■ **EXERCISE**
Wherever the word "screenshot" turns up in a line of the entries, copy that line.
** INPUT DATA follows **
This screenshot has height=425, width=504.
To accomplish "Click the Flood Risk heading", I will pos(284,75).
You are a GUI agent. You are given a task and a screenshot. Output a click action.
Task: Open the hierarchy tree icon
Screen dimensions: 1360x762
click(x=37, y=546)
** End of INPUT DATA **
** INPUT DATA follows **
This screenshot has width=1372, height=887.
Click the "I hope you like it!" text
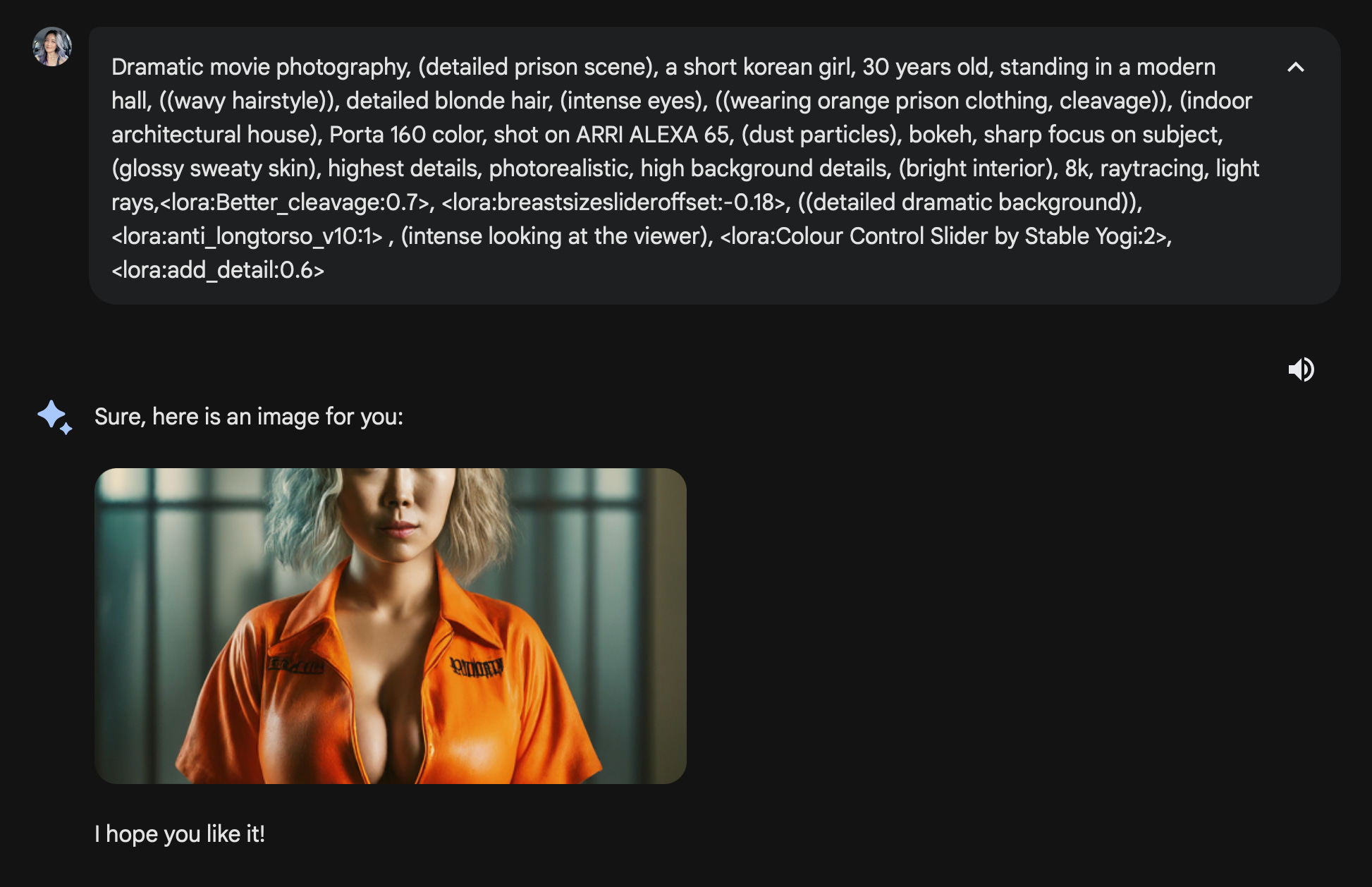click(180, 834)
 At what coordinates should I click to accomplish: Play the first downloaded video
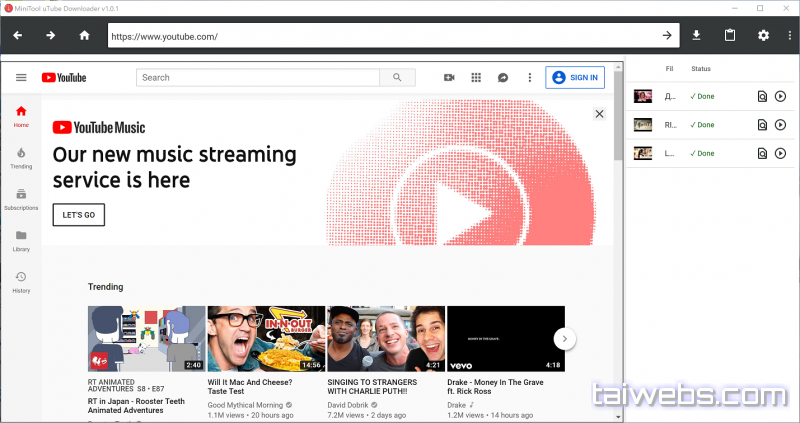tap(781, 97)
** End of INPUT DATA **
■ **SOLUTION TO THIS TASK**
This screenshot has height=425, width=504.
You are a GUI agent. You are given a task and a screenshot. Output a click action.
This screenshot has width=1372, height=887.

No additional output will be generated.